[[ EXERCISE DATA, beginning ]]

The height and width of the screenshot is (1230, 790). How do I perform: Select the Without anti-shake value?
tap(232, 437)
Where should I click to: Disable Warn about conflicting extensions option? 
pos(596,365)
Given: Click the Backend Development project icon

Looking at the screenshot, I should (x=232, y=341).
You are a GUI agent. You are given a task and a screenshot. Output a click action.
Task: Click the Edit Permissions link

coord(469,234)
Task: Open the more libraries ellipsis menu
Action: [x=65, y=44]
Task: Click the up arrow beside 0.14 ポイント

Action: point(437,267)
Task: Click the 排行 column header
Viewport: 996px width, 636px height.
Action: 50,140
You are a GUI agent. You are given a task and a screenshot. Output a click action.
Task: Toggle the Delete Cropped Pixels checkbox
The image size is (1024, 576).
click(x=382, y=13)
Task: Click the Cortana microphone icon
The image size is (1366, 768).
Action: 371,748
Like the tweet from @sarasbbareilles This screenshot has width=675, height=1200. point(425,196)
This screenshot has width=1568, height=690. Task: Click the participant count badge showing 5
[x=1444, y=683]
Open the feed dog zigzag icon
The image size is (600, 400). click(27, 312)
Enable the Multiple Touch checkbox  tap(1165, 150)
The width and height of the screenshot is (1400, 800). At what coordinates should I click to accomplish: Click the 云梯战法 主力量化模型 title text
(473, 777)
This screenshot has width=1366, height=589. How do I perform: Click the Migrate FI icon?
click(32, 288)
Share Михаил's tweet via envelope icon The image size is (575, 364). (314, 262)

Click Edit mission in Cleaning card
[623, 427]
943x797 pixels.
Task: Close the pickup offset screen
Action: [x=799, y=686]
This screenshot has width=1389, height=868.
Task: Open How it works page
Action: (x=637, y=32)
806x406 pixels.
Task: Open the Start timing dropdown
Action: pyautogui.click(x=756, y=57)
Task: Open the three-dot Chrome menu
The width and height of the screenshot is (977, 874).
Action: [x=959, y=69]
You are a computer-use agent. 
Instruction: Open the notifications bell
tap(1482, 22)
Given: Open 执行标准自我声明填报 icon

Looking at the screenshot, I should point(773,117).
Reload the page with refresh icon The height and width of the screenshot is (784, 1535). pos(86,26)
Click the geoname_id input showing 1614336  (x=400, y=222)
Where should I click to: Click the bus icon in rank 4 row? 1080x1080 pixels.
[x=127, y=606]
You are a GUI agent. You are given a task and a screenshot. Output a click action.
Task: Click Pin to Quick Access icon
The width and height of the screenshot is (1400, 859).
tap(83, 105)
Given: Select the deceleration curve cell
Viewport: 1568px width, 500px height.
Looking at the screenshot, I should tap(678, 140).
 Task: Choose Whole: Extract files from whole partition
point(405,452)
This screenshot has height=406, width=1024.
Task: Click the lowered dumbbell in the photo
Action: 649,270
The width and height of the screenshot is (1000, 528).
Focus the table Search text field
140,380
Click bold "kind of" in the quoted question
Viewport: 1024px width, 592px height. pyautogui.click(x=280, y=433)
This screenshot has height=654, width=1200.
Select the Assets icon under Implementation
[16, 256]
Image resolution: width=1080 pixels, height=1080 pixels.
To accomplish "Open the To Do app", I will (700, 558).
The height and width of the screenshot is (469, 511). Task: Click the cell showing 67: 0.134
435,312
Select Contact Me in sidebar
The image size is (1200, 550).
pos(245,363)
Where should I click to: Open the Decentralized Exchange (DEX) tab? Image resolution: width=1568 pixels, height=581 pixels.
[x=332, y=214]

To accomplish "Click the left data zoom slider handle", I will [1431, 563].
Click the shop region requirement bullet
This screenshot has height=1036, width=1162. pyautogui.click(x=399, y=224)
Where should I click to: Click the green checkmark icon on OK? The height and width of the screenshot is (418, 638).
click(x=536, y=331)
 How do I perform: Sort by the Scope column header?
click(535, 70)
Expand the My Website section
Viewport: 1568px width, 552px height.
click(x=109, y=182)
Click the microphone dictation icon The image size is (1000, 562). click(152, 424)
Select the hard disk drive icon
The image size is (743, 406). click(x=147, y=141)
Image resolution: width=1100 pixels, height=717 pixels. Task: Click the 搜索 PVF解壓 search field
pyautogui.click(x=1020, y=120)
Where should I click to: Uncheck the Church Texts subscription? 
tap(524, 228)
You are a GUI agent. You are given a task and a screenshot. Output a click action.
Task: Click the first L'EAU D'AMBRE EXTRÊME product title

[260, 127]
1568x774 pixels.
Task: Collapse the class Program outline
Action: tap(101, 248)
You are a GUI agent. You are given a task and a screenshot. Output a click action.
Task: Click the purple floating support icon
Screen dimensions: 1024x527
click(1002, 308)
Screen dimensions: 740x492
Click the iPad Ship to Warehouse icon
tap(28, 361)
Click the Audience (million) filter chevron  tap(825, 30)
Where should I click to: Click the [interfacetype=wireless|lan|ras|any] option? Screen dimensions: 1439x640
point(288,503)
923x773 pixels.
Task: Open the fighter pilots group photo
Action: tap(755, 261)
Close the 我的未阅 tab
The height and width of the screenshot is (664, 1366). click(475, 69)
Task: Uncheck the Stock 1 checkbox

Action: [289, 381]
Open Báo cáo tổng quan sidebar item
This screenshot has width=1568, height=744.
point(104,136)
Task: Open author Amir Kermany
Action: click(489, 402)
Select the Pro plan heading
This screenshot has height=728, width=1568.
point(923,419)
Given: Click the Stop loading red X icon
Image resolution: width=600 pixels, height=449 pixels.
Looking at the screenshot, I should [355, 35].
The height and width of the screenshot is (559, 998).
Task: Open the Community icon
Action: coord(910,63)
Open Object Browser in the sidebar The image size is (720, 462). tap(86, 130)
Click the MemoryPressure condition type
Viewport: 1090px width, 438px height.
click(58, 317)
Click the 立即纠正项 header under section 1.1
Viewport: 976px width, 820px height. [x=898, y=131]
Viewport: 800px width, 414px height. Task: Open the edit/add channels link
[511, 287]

[[ EXERCISE DATA, end ]]

▶ [WHAT TO WORK ON]
Could you retype exactly the lines above, starting at the line that contains "Where should I click to: Click the bus" and ending at the line that contains "Given: Select the deceleration curve cell", and nothing more?

▶ [ANSWER BOX]
Where should I click to: Click the bus icon in rank 4 row? 1080x1080 pixels.
[x=127, y=606]
You are a GUI agent. You are given a task and a screenshot. Output a click action.
Task: Click Pin to Quick Access icon
The width and height of the screenshot is (1400, 859).
tap(83, 105)
Given: Select the deceleration curve cell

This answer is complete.